Lee et al. (2005a) presented a detailed analysis of the changes of transcripts of genes that are involved in signalling after transfer of Arabidopsis to 4 °C. Our study shows that most of these genes respond to small changes of the temperature within 6 h, and many of the changes are partly reverted by 78 h (Supplementary Table S7 & Supplementary Fig. S3). This includes transcripts for members of several transcription regulator families (Table 1 & Supplementary Table S3), several classes of receptor kinases, (Supplementary Table S3), components of the ubiquitin-dependent protein degradation pathway (Table 1) and genes encoding phosphoinositide-specific phospholipase C (Table 1). Small decreases of the temperature led within 6 h to increased levels of transcripts for genes involved in ABA signalling and genes that are known to be ABA responsive (Fig. 5). This response was attenuated after 78 h. Low temperature repressed genes involved in jasmonate (see also Provart et al. 2003) and ethylene metabolism and signalling (Fig. 5). This was visible by 6 h, and more marked at 78 h. They also transiently induced genes involved in salicylic acid metabolism and signalling (Fig. 5).

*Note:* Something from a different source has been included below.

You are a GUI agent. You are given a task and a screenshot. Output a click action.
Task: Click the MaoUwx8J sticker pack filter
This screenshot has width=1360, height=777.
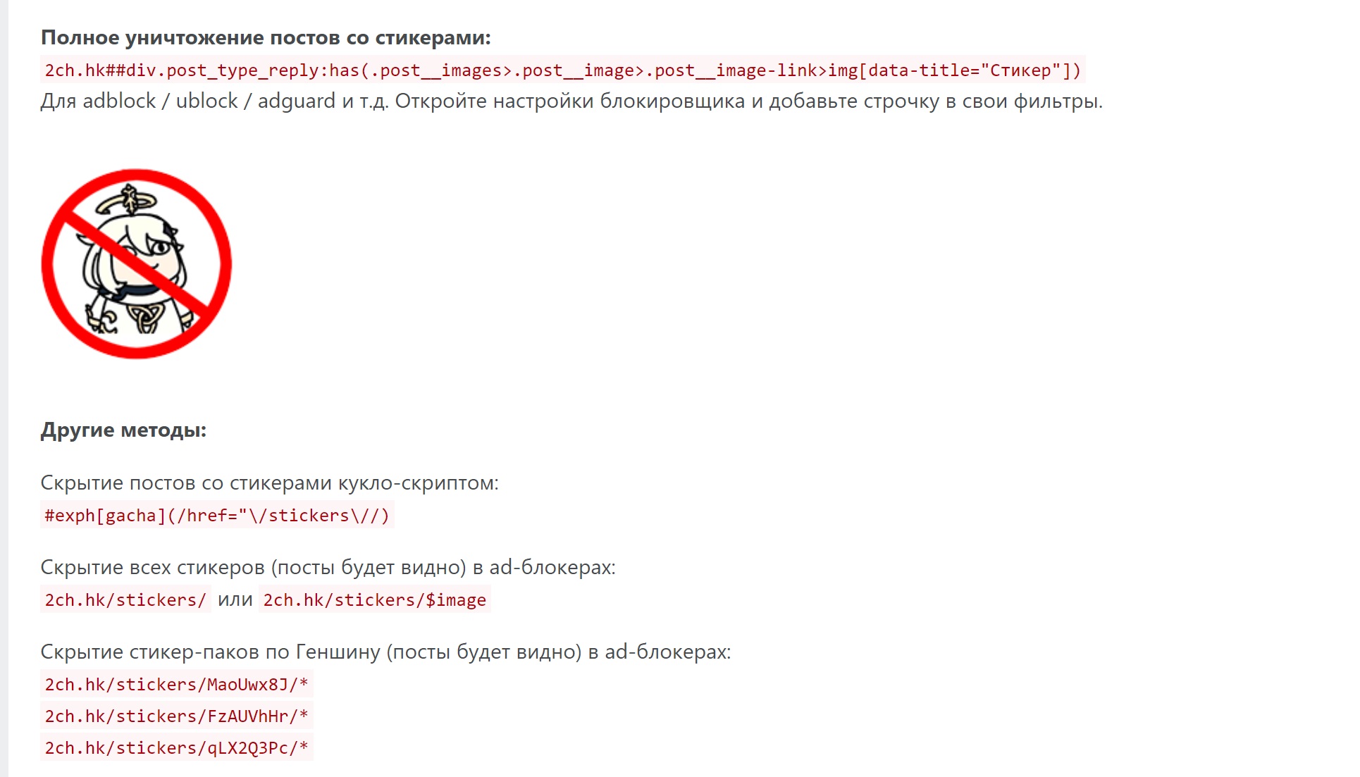pyautogui.click(x=177, y=685)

Comparison with array data in the public domain for responses to low temperature

Vogel et al. (2005) identified >900 genes that respond 1 and 24 h after transferring soil-grown plants to 4 °C. Figure 8a shows how these genes respond after 6 h in our study. Many show a detectable response at 17 °C, with the amplitude increasing across the entire temperature range down to 8 °C. A similar agreement was found with a smaller core set of 514 genes (Vogel et al. 2005), which respond consistently to low-temperature treatments in soil- and agar-grown plants (data not shown). This strong agreement between two data sets from different laboratories reveals that there is a high degree of continuity in the transcriptional response across a wide range of temperatures.

Figure 8.

Comparison with published ATH1 data sets for the response after transfer to 4 °C, and the response to constitutive over-expression of CBF2. The data are compared in scatter plots, with the x-axis showing the change of expression after 24 h at 4 °C (data set of Vogel et al. 2005) and the y-axis showing the response in our experiment 6 or 78 h after transfer to 17, 14, 12, 10 or 8 °C (as indicated in the figure panel). Genes that were classified by Vogel et al. (2005) as cold induced and cold repressed are coloured blue and red, respectively. (a) Temperature dependence of 938 cold-responsive genes (gene list from Vogel et al. 2005) for soil-grown plants. The plot shows the response of these genes after 6 h at 17, 14, 12, 10 and 8 °C in our experiments. (b) Temperature dependence of a core set of 93 genes whose expression was consistently changed by constitutive over-expression of CBF2 and significantly changed in response to low temperature (gene list from Vogel et al. 2005). The plot shows the response of these genes after 6 or 78 h at 17, 14, 12, 10 and 8 °C in our experiments.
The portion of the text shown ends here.